Post by _Analytics »

EAllusion wrote:
Sam Harris: There is very little we can do environmentally to increase a person’s intelligence, even in childhood. It’s not that environment doesn’t matter, just that it appears that genes are 50% to 80% of the story

MSI: Although the environment is important in creating IQ differences, we do not know yet how to manipulate it to raise low IQs permanently. (point 17)

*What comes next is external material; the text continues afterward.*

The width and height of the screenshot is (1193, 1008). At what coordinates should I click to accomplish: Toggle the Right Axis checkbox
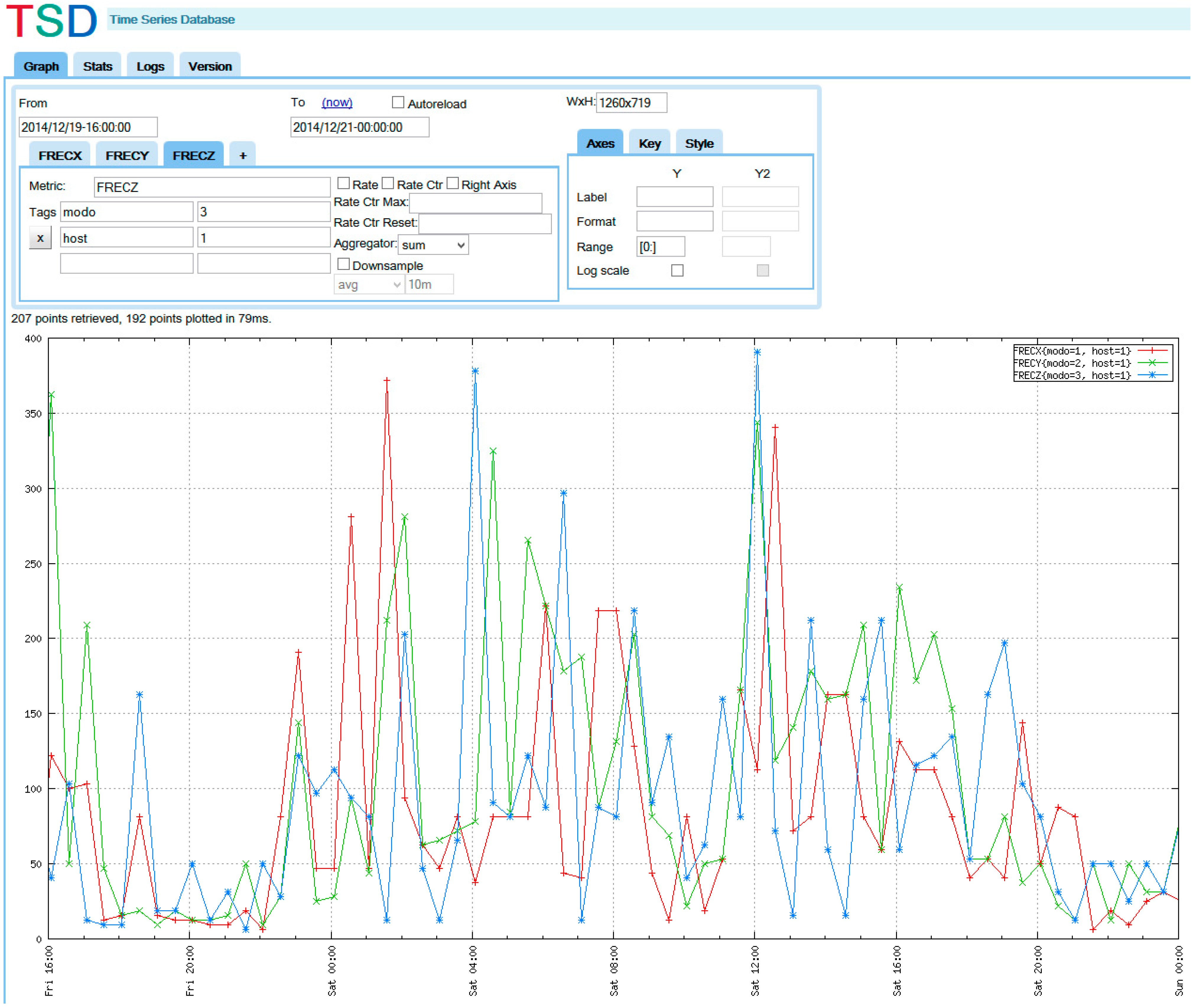pos(452,183)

You never did respond to my question earlier. The data set they work off of is a score derived from the ASVAB. To point this out, I simply linked a ASVAB preparation website. Since that aptitude test is our measure of IQ under discussion, do you believe it is possible to do things that will make you score better on the ASVAB? If not, do you think the idea of help prepping for it is illegitimate? If so, explain the above comment.

You have to be careful about what you are claiming here since you are saying Sam Harris channeling Murray is right on the money. Good education, even starting in childhood, is basically pointless when it comes to improving intelligence, which we can measure using aptitude tests that ask you high school math problems.


Yes, I think it is possible to increase your ASVAB score by studying for the test.

The above comments are two quotes from people who have more expertise in the area than I do about what the scientific literature says on the issue. Love them or hate them, they do have their fingers on a body of research to back up their claim.

If I understood what they were talking about in that God-forsaken webcast, Murray and Harris were talking about how if somebody studies for a particular test it will give them a boost, but that boost will wear out over time and their score will revert. It's also possible that studying for one particular format of IQ test will give little-to-no advantage for a different format.
It’s relatively easy to agree that only Homo sapiens can speak about things that don’t really exist, and believe six impossible things before breakfast. You could never convince a monkey to give you a banana by promising him limitless bananas after death in monkey heaven.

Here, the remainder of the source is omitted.